## How to complete this task
Transcribe the lines exactly, beginning with the one that contains "The height and" and ending with the final line of the records. Do not transcribe pictures.

## Data to process
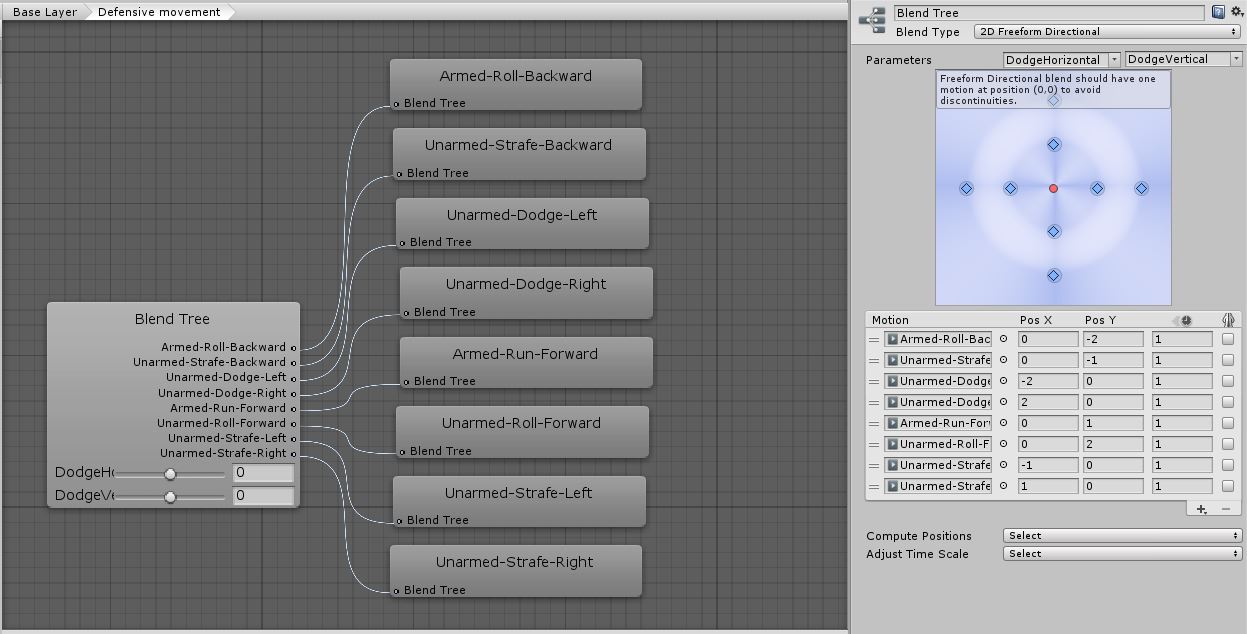Open the Compute Positions Select dropdown
This screenshot has height=634, width=1247.
(1120, 535)
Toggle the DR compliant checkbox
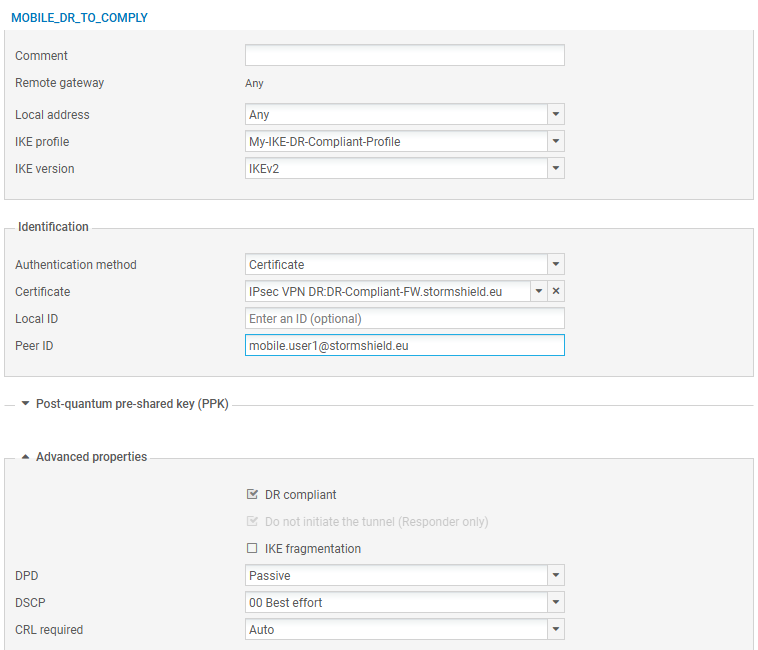This screenshot has height=650, width=758. [252, 495]
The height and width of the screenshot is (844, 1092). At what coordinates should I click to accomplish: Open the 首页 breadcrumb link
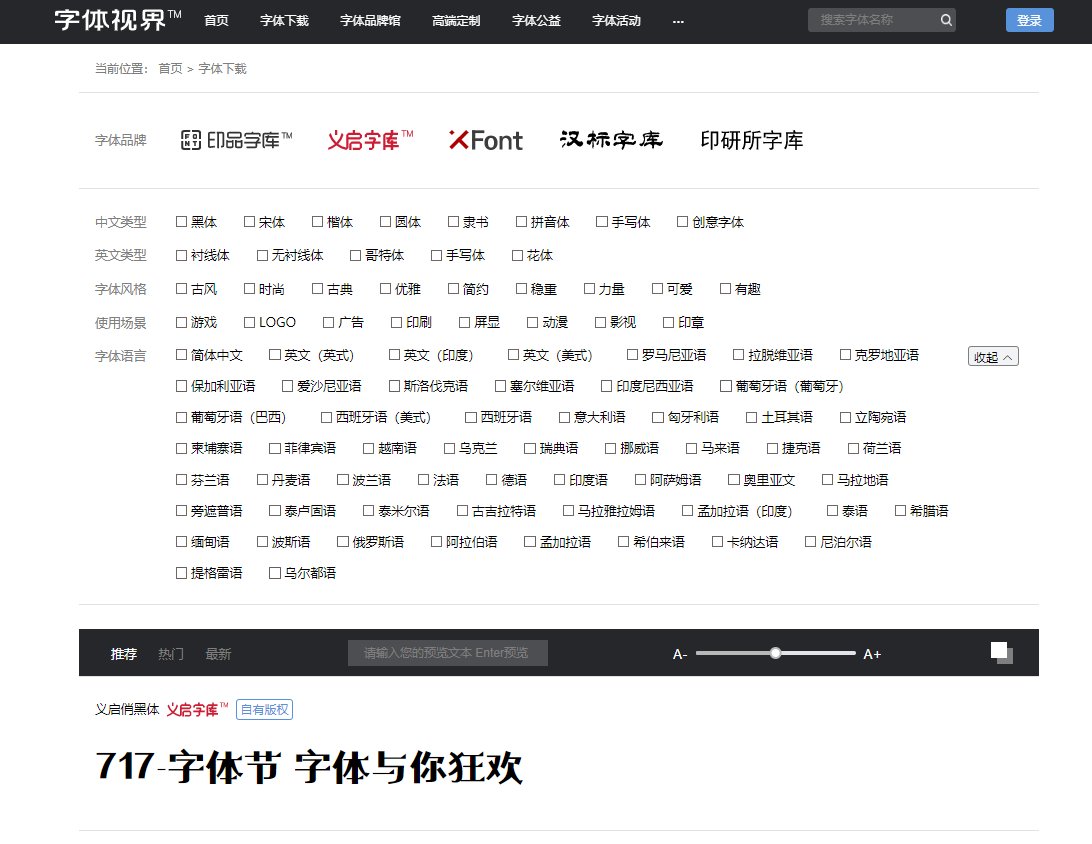click(169, 68)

## Solution to this exercise
The height and width of the screenshot is (844, 1092). At what coordinates should I click to accomplish: Open the 首页 breadcrumb link
click(169, 68)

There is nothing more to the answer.